Reduction of False-Positive Markings on Mammograms: a Retrospective Comparison Study Using an Artificial Intelligence-Based CAD
The aim was to determine whether an artificial intelligence (AI)-based, computer-aided detection (CAD) software can be used to reduce false positive per image (FPPI) on mammograms as compared to an FDA-approved conventional CAD. A retrospective study was performed on a set of 250 full-field digital mammograms between January 1, 2013, and March 31, 2013, and the number of marked regions of interest of two different systems was compared for sensitivity and specificity in cancer detection. The count of false-positive marks per image (FPPI) of the two systems was also evaluated as well as the number of cases that were completely mark-free. All results showed statistically significant reductions in false marks with the use of AI-CAD vs CAD (confidence interval = 95%) with no reduction in sensitivity. There is an overall 69% reduction in FPPI using the AI-based CAD as compared to CAD, consisting of 83% reduction in FPPI for calcifications and 56% reduction for masses. Almost half (48%) of cases showed no AI-CAD markings while only 17% show no conventional CAD marks. There was a significant reduction in FPPI with AI-CAD as compared to CAD for both masses and calcifications at all tissue densities. A 69% decrease in FPPI could result in a 17% decrease in radiologist reading time per case based on prior literature of CAD reading times. Additionally, decreasing false-positive recalls in screening mammography has many direct social and economic benefits.

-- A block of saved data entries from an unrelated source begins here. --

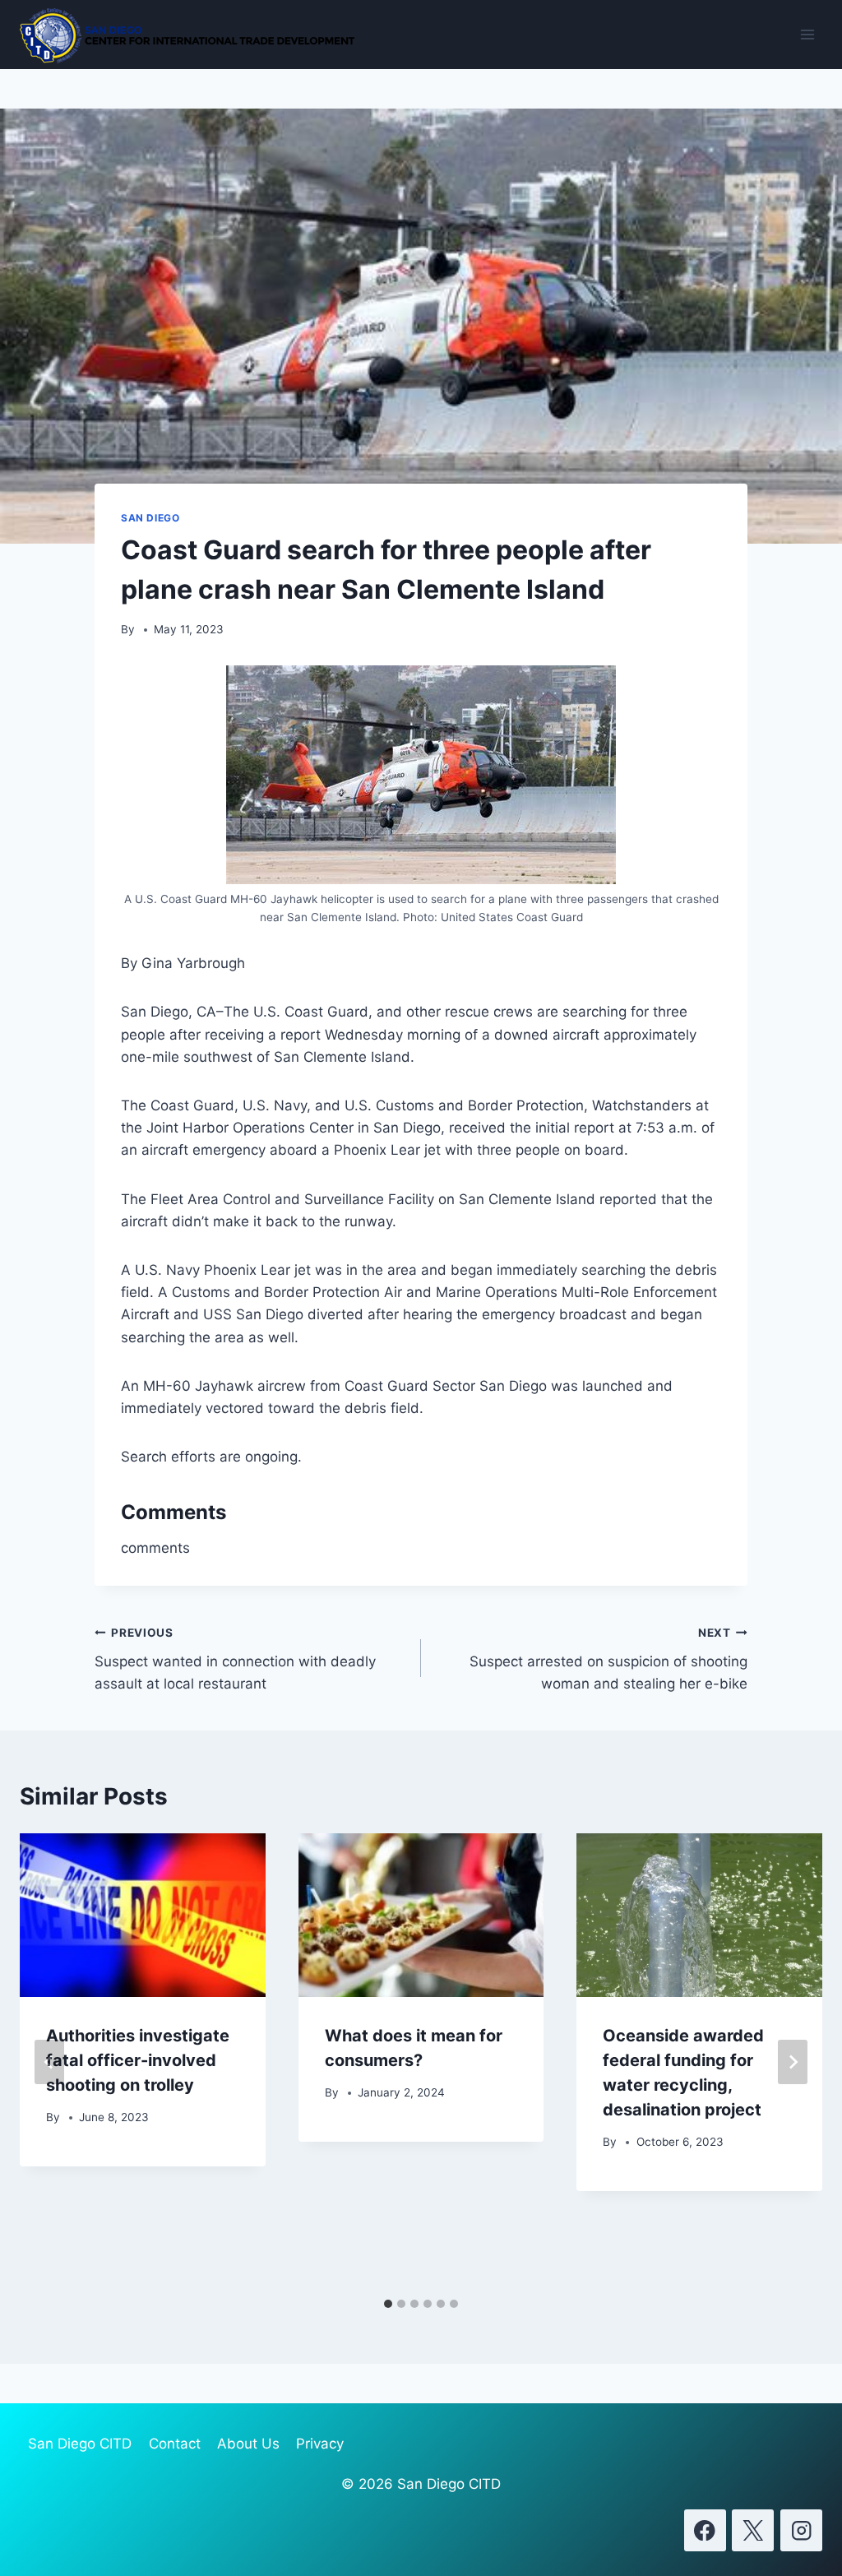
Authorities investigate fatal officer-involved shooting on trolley (137, 2060)
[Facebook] (705, 2530)
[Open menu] (807, 34)
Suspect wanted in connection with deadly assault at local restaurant (235, 1659)
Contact (175, 2443)
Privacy (320, 2443)
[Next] (792, 2062)
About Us (248, 2443)
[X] (753, 2530)
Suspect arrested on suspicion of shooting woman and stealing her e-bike (608, 1659)
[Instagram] (801, 2530)
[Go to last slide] (49, 2062)
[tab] (388, 2304)
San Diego (150, 518)
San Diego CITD (80, 2443)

KeywordsBreast imaging Mammogram Computer-aided detection False-positive exam Artificial intelligence
Artificial intelligence-based computer-aided detection
Breast Imaging Reporting and Data System
Digital Imaging and Communications in Medicine
Full-field digital mammograms
False-positives per image
Mammography Quality Standards Act
Any method to improve the performance of mammography interpretation could tremendously affect patient care, radiologist workflow, and system costs. Multiple studies in the early and mid-2000s showed variable ability of computer-aided detection (CAD) to improve diagnostic performance [1, 2, 3, 4, 5, 6, 7, 8, 9, 10]. However, more recent studies show that CAD may not improve the diagnostic ability of mammography in any performance metric including sensitivity, specificity, positive predictive value, recall rate, or benign biopsy rate [11, 12]. Several recent studies have even shown an increase in callback rates and an increase in false-positive recalls from screening after implementation of CAD .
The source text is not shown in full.